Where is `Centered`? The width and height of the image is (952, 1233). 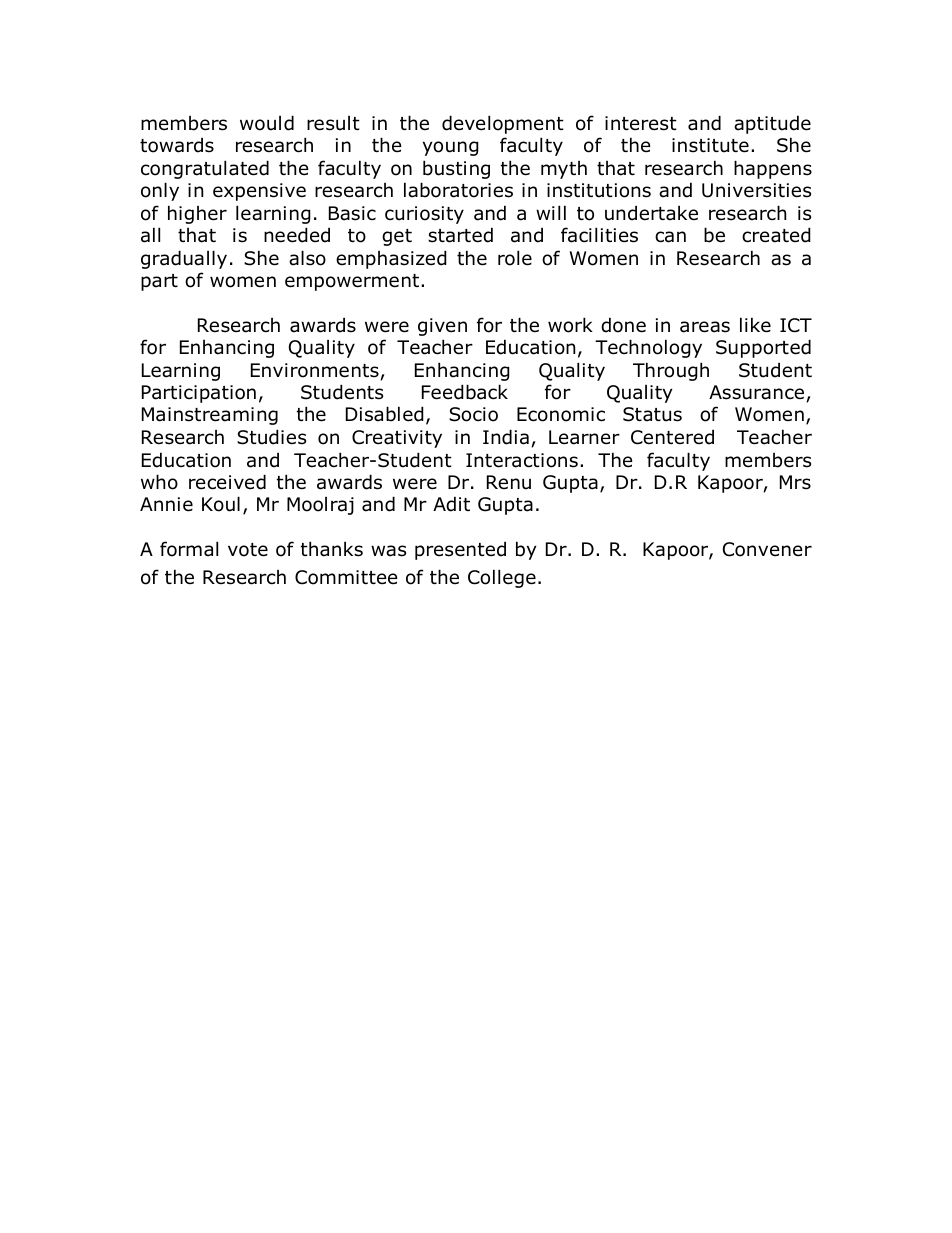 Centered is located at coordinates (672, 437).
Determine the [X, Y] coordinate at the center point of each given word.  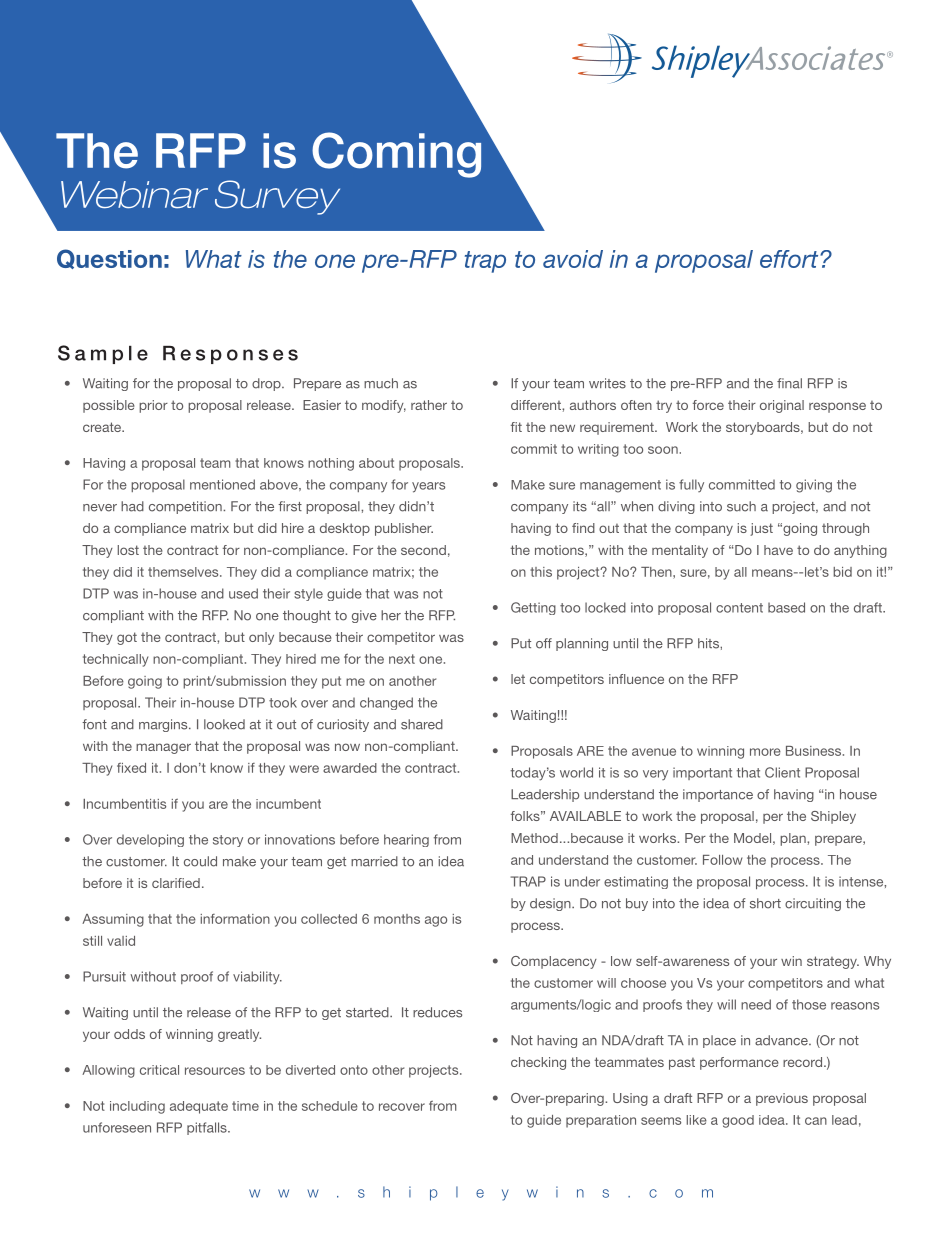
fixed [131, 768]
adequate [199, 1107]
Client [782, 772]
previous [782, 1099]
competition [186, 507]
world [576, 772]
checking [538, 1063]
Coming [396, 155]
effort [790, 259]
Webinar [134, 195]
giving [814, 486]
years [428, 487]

◆ ◆ ◆ ◆ ◆ ◆ ◆

[Directions for this task] Recast the lines as a JSON list of strings, one string per line with blank lines omitted. Begin at the line that has "world [576, 772]" and stop after the final line, including both.

[Result for this task]
[
  "world [576, 772]",
  "checking [538, 1063]",
  "Coming [396, 155]",
  "effort [790, 259]",
  "Webinar [134, 195]",
  "giving [814, 486]",
  "years [428, 487]"
]